Kaseya ransomware attack; 1,500 companies affected, company confirms
Kaseya, an enterprise tech firm, has confirmed that roughly 1,500 businesses were impacted as a result of a cyberattack that targeted its remote device management software. According to the company, the software was then used to spread ransomware to Kaseya’s customers. The supply chain ransomware attack leveraged a vulnerability in the VSA software against multiple different managed service providers and their customers. However, Kaseya stated that they are aware of fewer than 60 customers who were directly compromised by this attack, adding that all of these were using the VSA on-premises product. Kaseya also asserted that there was no evidence that any SaaS customers were impacted as a result of the supply chain attack.

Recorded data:

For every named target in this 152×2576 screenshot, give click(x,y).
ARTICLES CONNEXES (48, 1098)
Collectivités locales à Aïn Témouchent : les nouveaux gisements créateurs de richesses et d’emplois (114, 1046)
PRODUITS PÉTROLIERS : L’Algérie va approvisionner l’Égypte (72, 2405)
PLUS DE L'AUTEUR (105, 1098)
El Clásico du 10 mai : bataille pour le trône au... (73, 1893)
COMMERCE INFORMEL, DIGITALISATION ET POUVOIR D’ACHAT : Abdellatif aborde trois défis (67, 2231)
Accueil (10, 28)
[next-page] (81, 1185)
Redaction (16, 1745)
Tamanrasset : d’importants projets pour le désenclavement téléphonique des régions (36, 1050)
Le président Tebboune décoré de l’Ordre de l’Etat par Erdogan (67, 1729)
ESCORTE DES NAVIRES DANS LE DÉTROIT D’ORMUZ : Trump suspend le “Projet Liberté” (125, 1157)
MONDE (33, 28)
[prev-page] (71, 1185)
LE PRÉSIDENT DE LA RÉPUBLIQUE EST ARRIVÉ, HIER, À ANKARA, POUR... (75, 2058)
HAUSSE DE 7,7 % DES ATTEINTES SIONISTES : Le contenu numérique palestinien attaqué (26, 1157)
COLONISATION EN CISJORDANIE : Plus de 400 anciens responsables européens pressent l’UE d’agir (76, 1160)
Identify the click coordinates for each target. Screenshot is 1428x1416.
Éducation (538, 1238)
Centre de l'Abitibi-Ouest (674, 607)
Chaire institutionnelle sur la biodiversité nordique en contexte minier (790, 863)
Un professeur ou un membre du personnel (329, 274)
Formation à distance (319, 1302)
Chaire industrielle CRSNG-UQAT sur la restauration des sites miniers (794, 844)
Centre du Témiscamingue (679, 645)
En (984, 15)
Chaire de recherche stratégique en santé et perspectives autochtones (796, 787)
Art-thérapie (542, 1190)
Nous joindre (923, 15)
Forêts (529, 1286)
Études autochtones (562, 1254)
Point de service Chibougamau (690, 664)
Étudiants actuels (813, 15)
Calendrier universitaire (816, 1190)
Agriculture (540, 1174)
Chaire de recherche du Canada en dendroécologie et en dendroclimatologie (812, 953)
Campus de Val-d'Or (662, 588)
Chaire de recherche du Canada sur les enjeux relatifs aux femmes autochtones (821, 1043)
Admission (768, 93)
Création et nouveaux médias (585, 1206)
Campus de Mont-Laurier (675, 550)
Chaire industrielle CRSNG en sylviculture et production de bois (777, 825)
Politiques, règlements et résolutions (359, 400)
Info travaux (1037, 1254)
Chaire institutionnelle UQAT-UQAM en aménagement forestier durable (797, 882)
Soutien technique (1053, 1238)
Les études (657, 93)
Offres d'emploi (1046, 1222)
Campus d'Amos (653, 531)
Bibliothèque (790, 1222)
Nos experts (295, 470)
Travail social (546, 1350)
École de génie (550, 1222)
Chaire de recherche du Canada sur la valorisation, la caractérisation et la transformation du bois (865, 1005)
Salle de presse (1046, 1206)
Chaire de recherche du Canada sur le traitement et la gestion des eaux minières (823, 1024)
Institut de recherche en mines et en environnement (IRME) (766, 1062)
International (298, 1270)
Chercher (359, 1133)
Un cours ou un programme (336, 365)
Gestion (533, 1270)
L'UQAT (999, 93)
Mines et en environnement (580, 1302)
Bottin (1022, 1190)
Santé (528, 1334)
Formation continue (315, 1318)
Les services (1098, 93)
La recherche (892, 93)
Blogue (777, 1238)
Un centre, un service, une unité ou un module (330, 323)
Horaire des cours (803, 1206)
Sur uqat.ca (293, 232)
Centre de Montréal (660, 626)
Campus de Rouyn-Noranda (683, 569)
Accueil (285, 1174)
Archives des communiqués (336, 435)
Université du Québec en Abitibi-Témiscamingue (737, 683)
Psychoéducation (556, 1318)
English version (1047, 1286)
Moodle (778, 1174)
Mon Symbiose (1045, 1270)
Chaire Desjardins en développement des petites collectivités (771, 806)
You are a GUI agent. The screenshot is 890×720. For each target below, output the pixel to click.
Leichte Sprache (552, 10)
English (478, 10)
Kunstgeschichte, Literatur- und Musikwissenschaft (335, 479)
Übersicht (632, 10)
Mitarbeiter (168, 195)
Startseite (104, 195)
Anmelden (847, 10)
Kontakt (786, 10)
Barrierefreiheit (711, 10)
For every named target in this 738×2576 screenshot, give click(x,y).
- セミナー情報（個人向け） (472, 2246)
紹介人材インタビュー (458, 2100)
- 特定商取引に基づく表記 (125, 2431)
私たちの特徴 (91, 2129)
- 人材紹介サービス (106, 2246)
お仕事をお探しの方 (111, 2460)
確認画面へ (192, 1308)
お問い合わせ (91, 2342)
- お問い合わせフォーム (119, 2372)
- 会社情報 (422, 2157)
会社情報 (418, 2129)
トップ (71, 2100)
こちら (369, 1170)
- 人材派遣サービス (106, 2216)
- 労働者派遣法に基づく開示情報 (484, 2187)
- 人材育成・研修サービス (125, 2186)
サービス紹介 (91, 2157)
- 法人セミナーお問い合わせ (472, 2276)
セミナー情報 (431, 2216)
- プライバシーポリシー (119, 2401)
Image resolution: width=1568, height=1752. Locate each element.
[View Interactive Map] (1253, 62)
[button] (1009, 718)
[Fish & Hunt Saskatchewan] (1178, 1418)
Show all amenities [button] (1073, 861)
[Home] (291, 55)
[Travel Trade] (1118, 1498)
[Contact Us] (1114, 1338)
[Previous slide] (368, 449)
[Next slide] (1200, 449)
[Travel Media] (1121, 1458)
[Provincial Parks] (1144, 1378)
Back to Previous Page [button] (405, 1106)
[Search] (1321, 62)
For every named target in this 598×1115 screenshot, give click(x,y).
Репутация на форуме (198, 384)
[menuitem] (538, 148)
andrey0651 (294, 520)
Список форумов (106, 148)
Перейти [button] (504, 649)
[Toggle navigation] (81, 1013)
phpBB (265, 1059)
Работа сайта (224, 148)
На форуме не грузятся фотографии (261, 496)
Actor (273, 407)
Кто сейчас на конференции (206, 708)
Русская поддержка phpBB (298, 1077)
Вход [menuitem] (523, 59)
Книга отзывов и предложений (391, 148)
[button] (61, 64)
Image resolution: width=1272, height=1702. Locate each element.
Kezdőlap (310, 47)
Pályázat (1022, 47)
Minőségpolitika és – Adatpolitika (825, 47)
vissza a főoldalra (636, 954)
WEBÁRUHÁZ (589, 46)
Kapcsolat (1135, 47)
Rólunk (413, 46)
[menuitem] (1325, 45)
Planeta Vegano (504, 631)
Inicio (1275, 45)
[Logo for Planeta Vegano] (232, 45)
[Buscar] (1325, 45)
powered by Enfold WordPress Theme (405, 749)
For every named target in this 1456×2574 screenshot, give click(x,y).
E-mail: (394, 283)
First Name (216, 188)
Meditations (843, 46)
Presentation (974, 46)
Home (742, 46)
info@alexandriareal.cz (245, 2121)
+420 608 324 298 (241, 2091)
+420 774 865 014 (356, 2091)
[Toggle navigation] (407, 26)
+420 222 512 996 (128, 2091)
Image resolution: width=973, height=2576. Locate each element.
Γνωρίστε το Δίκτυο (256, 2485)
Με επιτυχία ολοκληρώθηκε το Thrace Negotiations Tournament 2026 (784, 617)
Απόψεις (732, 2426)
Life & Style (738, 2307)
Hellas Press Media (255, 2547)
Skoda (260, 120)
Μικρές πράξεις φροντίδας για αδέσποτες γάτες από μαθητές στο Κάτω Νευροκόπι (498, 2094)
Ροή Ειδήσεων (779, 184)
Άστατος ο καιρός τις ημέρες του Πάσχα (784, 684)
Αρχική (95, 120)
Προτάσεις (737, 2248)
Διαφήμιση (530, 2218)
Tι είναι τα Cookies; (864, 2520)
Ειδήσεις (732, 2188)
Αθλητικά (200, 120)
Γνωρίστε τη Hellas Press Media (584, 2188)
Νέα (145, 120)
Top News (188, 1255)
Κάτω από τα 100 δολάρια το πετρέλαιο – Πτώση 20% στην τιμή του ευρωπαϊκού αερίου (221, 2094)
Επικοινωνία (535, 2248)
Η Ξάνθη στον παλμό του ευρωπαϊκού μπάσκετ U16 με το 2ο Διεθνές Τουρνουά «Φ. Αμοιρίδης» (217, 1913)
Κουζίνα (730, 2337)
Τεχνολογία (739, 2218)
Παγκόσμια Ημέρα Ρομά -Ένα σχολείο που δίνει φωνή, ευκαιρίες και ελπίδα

> Exercise instructions:
Echo the Kaseya attack report verbatim, everything from "Kaseya ransomware attack;" down to "supply chain attack.". The items above are separate material and are unrelated to the Kaseya attack report.

> Answer to this exercise:
Kaseya ransomware attack; 1,500 companies affected, company confirms
Kaseya, an enterprise tech firm, has confirmed that roughly 1,500 businesses were impacted as a result of a cyberattack that targeted its remote device management software. According to the company, the software was then used to spread ransomware to Kaseya’s customers. The supply chain ransomware attack leveraged a vulnerability in the VSA software against multiple different managed service providers and their customers. However, Kaseya stated that they are aware of fewer than 60 customers who were directly compromised by this attack, adding that all of these were using the VSA on-premises product. Kaseya also asserted that there was no evidence that any SaaS customers were impacted as a result of the supply chain attack.